START Provided records

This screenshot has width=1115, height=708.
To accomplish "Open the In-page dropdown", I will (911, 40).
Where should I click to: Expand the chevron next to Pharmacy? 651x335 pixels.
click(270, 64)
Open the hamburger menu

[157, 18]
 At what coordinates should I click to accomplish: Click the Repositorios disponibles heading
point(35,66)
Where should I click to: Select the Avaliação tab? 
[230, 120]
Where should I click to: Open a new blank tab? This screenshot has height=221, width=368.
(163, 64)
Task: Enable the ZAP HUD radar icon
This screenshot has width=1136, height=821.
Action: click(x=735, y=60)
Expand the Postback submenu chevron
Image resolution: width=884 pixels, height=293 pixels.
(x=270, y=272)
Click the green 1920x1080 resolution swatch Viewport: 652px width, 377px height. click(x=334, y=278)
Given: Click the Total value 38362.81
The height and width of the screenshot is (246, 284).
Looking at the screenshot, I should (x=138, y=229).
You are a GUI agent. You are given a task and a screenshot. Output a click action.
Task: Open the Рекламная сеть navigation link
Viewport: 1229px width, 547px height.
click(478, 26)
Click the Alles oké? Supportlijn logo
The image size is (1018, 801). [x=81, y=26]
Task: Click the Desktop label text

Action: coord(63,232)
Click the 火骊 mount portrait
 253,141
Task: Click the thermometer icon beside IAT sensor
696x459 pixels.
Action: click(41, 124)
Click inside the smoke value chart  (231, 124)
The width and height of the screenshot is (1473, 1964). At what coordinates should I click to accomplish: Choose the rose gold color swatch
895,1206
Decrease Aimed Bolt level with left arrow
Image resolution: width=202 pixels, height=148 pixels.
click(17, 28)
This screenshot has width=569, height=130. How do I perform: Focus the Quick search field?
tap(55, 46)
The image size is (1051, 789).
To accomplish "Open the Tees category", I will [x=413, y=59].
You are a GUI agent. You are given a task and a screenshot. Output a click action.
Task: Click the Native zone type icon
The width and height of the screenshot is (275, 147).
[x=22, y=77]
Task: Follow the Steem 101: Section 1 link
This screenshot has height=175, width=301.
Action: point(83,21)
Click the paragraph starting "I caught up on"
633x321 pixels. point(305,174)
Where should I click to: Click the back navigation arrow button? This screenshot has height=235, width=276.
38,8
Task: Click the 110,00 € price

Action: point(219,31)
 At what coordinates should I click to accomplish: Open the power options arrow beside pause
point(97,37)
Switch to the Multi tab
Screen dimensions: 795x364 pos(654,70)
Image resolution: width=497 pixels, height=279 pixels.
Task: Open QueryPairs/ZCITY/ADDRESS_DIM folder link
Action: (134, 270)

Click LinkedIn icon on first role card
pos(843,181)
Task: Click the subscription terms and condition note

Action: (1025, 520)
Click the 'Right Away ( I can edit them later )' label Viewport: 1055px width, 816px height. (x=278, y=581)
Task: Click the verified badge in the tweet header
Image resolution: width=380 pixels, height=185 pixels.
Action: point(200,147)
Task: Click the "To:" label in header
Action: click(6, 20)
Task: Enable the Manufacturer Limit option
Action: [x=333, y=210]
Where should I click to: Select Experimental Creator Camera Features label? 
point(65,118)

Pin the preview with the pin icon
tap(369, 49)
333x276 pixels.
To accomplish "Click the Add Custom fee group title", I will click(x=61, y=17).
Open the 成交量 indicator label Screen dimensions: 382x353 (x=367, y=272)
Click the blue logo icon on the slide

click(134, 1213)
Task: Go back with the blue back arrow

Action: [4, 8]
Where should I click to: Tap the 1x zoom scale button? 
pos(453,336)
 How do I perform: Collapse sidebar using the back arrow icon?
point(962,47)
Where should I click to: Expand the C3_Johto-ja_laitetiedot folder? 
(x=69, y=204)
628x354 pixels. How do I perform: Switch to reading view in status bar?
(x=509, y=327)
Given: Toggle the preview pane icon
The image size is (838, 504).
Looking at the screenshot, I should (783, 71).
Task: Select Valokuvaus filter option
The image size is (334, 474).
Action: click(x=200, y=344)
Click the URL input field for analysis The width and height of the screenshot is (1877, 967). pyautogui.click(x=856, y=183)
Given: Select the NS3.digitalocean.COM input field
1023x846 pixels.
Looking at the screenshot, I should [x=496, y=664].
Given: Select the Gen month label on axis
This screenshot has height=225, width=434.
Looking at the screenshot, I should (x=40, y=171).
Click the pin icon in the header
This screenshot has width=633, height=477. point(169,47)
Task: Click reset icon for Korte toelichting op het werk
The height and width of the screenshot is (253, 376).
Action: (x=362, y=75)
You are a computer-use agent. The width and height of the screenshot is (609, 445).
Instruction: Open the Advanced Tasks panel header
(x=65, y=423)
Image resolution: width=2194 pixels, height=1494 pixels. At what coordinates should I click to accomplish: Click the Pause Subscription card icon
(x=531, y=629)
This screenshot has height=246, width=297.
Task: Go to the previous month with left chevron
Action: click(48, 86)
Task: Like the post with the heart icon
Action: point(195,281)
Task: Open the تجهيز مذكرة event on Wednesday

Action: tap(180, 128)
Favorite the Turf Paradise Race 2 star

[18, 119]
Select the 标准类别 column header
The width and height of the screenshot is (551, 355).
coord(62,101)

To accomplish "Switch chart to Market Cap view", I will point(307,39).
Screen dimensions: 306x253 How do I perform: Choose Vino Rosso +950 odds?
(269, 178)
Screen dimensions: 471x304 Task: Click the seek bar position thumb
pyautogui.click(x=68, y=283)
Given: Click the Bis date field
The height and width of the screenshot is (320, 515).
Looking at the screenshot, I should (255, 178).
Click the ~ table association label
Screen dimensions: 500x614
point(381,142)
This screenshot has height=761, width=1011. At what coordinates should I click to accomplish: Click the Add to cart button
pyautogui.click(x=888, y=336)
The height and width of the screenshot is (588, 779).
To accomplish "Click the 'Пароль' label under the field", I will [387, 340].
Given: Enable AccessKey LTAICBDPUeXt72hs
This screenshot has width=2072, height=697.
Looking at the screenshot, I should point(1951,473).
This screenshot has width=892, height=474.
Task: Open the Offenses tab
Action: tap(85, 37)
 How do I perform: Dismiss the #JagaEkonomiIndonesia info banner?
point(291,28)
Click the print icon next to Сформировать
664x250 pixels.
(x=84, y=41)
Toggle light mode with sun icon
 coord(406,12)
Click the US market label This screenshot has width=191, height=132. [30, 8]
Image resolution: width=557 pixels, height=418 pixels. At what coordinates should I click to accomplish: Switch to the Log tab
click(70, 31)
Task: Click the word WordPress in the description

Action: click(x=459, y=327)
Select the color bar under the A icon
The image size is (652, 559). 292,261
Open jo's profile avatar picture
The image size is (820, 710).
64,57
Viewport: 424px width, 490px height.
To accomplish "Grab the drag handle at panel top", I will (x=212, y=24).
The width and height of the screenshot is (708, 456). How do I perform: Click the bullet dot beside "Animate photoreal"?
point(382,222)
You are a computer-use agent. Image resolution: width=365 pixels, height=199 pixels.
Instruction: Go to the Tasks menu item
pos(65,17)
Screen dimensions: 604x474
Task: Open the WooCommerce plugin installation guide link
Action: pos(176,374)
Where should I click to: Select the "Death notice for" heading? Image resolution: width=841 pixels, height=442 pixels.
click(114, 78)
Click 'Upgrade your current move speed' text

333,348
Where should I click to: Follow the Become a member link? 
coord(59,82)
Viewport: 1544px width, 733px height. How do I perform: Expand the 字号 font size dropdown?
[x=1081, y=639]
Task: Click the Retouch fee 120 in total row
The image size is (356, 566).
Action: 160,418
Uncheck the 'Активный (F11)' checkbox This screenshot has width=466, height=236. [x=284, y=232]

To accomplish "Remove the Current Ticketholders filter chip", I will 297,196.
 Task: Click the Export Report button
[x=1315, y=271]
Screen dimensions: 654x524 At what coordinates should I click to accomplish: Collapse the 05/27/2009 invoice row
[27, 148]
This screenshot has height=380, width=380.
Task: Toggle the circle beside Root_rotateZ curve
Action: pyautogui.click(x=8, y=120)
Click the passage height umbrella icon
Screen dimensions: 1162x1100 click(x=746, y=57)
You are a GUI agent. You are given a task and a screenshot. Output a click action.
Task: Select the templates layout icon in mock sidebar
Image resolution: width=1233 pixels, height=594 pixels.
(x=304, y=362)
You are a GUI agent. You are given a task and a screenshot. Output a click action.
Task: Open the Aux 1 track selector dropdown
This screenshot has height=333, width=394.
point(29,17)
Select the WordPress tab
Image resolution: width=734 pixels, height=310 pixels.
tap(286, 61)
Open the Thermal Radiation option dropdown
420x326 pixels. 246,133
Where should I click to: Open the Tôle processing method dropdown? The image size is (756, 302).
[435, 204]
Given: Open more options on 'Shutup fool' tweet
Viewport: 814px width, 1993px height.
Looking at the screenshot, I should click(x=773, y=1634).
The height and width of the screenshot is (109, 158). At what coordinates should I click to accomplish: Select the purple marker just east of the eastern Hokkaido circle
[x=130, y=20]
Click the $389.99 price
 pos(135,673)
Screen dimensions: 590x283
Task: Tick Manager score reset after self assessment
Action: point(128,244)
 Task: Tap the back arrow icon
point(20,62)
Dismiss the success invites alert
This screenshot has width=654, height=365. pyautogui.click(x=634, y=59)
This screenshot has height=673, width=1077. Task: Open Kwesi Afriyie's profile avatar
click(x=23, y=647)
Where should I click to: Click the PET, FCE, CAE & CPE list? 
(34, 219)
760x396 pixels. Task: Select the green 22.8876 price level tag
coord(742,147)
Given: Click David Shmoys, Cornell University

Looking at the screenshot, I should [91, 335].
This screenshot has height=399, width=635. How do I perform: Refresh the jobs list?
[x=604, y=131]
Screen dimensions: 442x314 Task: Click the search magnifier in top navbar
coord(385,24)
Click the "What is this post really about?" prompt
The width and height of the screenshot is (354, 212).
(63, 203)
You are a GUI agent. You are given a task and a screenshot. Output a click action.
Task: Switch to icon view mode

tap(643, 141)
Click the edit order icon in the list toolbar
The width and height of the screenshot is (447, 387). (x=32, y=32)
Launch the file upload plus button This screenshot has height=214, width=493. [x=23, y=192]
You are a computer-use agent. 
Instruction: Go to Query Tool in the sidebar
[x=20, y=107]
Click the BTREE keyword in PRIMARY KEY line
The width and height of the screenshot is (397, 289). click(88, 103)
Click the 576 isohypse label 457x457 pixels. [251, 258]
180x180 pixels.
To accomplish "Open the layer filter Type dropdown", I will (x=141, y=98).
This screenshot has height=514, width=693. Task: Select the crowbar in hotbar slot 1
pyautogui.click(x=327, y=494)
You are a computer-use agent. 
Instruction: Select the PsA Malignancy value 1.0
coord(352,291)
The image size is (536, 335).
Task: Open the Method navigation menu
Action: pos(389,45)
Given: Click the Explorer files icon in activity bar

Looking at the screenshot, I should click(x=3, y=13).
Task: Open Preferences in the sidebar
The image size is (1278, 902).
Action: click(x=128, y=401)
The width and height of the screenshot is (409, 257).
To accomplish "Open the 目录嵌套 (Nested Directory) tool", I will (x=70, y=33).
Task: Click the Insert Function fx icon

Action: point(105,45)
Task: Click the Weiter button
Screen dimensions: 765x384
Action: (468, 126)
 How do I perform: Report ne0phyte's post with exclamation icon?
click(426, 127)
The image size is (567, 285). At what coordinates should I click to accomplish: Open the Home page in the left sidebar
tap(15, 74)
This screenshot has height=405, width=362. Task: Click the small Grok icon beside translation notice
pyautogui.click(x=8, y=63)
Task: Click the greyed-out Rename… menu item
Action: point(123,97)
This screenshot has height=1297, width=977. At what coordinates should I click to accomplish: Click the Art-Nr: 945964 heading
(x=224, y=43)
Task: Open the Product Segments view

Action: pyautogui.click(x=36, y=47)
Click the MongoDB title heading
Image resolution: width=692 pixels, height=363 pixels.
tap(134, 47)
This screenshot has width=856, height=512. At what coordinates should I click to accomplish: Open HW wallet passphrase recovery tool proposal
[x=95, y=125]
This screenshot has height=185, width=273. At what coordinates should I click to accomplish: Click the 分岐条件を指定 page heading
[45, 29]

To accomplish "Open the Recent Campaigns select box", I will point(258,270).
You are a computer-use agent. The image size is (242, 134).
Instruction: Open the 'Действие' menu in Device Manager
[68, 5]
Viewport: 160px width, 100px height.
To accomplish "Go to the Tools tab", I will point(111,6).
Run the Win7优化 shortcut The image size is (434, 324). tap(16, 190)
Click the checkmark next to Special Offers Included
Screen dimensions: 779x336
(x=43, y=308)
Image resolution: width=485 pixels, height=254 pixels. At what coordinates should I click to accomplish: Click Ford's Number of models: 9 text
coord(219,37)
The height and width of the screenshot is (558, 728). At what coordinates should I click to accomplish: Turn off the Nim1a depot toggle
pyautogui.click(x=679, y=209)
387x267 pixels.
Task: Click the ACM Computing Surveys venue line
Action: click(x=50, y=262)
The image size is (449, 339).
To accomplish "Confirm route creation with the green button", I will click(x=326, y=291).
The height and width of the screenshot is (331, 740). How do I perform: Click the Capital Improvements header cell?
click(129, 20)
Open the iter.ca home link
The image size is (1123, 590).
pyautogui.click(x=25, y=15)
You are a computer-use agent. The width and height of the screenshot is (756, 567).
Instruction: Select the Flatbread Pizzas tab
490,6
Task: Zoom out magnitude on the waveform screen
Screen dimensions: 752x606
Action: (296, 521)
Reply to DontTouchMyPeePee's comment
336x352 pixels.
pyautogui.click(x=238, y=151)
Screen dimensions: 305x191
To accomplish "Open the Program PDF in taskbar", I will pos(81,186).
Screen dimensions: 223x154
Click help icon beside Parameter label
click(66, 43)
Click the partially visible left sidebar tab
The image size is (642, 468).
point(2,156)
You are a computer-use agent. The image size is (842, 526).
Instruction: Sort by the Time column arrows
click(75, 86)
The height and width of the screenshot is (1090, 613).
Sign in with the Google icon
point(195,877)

END Provided records

== Directions for this task ==
All lines of the data above that include the word "tweet" must be shown.

== Answer for this exercise ==
Task: Click the verified badge in the tweet header
Given: Open more options on 'Shutup fool' tweet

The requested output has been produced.